▸ **Supplied passage**:
-*-

= Animal welfare and rights in Mexico =

Treatment of and laws concerning non-human animals in Mexico

Animal welfare and rights in Mexico regards the treatment of and laws concerning non-human animals in Mexico.

Animal mutilations are prohibited, whose objective is to modify their appearance or achieve a non-medical purpose. In particular, the cutting of the tail, the cutting of the ears, the section of the vocal cords, as well as the removal of nails and teeth is prohibited, according to the Animal Protection Law.

Mexico has limited protections for animals by international standards.

== Legislation ==

Most of Mexico's states and the Federal District have prohibitions against animal cruelty. In Michoacan, Quintana Roo, and the Federal District, cruelty by negligence is included. This is not the case in Tlaxcala, and in Baja California applies only to certain kinds of animal. Chiapas and Baja California Sur did not have animal welfare protections as of November 2014.

The Federal Animal Health Act 2007 contains a number of provisions concerning the welfare of farm animals (not including aquatic animals). The main purpose of the Act is to diagnose, prevent, and control diseases in animals, but welfare is also addressed. Owners or keepers of domestic animals must provide adequate food and water, veterinarian supervision and immediate attention in case of injury. The Secretariat of Agriculture, Livestock, Rural Development, Fisheries and Food is responsible for protecting the health and welfare of animals in "primary production", determining rules on animal welfare, transport and slaughter. State-level anti-cruelty provisions also apply to farm animals.

In 2014, Mexico received a D out of possible grades A, B, C, D, E, F, G on World Animal Protection's Animal Protection Index. In 2020, Mexico received a C grade.

In December 2014, the Mexican Congress passed legislation banning the use of exotic animals in circuses. The legislation went into effect by July 2015.

In 2017, Mexico passed legislation which makes dogfighting a felony nationwide with criminal penalties.

In December 2024, President Claudia Sheinbaum signed constitutional reforms that included animal rights into the document. The change to Articles 3, 4, and 73 of the constitution required animal welfare education in schools, prohibited the mistreatment of all animals, granted power to pass animal welfare laws to the federal government respectively.

== Animals used for food ==

The majority of Mexican pigs are raised on intensive animal farming operations. Between 1990 and 2005, pig production increased by 50%, and by 2009 over 15 million pigs were slaughtered for food each year.

According to a 2016 world cattle inventory, Mexico has the ninth-largest cattle herd in the world at 16,450,000 cows.

In 2009, Mexico had the seventh-largest number of chickens at approximately 500 million.

De-beaking, de-toeing, tail-docking, tooth pulling, castration, and dehorning of livestock without anaesthetic is legal in Mexico, as is confinement in gestation crates and battery cages.

-*-

▸ **Data extract**:
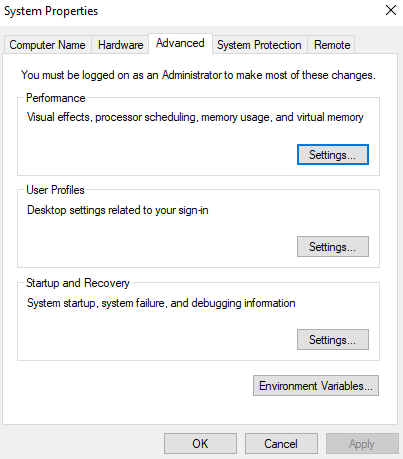
Task: Switch to the Computer Name tab
Action: click(x=47, y=45)
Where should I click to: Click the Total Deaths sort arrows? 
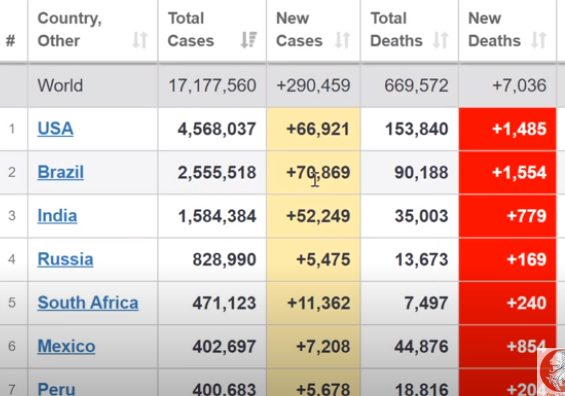[x=441, y=40]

-*-

▸ **Task 1**:
According to the passage on animal welfare in Mexico, what grade did Mexico receive on World Animal Protection's Animal Protection Index in 2020?
▸ **Task 2**:
Please say whether each statement agrees with the passage on animal welfare in Mexico, giving yes or no and quoting the deciding words: (a) Chiapas had animal welfare protections as of November 2014. (b) The ban on exotic animals in circuses went into effect by July 2015. (c) Castrating livestock without anaesthetic is illegal in Mexico.

▸ **Response 1**:
Mexico received a C grade.

▸ **Response 2**:
(a) No: "Chiapas and Baja California Sur did not have animal welfare protections as of November 2014."
(b) Yes: "The legislation went into effect by July 2015."
(c) No: "castration, and dehorning of livestock without anaesthetic is legal in Mexico"